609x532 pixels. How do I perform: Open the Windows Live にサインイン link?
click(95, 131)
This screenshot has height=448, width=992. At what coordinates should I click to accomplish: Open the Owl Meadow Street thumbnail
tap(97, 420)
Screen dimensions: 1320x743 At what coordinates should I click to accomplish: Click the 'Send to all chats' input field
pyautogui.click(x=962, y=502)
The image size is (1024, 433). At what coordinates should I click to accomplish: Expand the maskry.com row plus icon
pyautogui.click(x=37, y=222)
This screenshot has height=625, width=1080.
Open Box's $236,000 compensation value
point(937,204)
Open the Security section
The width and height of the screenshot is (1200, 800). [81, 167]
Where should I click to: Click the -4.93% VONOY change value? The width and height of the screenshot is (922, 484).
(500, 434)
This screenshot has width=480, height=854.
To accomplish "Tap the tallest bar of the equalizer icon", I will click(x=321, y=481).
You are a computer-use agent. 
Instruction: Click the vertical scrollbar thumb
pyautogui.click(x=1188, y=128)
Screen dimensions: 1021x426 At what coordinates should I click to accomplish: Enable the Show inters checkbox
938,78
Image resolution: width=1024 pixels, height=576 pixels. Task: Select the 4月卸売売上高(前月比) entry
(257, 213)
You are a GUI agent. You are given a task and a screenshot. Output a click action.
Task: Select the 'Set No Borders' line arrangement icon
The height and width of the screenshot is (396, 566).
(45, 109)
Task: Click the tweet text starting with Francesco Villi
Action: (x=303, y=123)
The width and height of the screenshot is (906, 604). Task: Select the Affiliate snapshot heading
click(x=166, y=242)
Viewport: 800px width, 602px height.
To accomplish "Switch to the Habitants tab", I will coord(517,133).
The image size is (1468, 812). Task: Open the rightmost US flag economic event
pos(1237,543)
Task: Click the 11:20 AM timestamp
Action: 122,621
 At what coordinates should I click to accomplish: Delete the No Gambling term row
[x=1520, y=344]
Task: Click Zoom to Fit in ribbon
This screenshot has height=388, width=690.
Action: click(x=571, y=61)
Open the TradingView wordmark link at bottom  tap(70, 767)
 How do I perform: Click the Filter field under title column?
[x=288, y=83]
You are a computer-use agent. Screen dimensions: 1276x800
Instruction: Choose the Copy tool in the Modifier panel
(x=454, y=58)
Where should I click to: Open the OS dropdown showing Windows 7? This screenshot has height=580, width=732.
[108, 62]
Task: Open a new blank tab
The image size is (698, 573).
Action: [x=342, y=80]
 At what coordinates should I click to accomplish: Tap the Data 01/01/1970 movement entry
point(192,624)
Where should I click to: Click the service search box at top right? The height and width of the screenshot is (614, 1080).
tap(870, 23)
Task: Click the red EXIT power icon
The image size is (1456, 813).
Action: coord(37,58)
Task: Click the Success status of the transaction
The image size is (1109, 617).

◆ ◆ ◆ ◆ ◆

- **Task directions**
Transcribe exactly, starting at the line with "The image size is (1468, 812)." and continuing through the last line of the data above; leave out all earlier lines.

- **Result**
The image size is (1468, 812). Task: Open the rightmost US flag economic event
pos(1237,543)
Task: Click the 11:20 AM timestamp
Action: 122,621
 At what coordinates should I click to accomplish: Delete the No Gambling term row
[x=1520, y=344]
Task: Click Zoom to Fit in ribbon
This screenshot has height=388, width=690.
Action: click(x=571, y=61)
Open the TradingView wordmark link at bottom  tap(70, 767)
 How do I perform: Click the Filter field under title column?
[x=288, y=83]
You are a computer-use agent. Screen dimensions: 1276x800
Instruction: Choose the Copy tool in the Modifier panel
(x=454, y=58)
Where should I click to: Open the OS dropdown showing Windows 7? This screenshot has height=580, width=732.
[108, 62]
Task: Open a new blank tab
The image size is (698, 573).
Action: [x=342, y=80]
 At what coordinates should I click to accomplish: Tap the Data 01/01/1970 movement entry
point(192,624)
Where should I click to: Click the service search box at top right? The height and width of the screenshot is (614, 1080).
tap(870, 23)
Task: Click the red EXIT power icon
The image size is (1456, 813).
Action: coord(37,58)
Task: Click the Success status of the transaction
The image size is (1109, 617).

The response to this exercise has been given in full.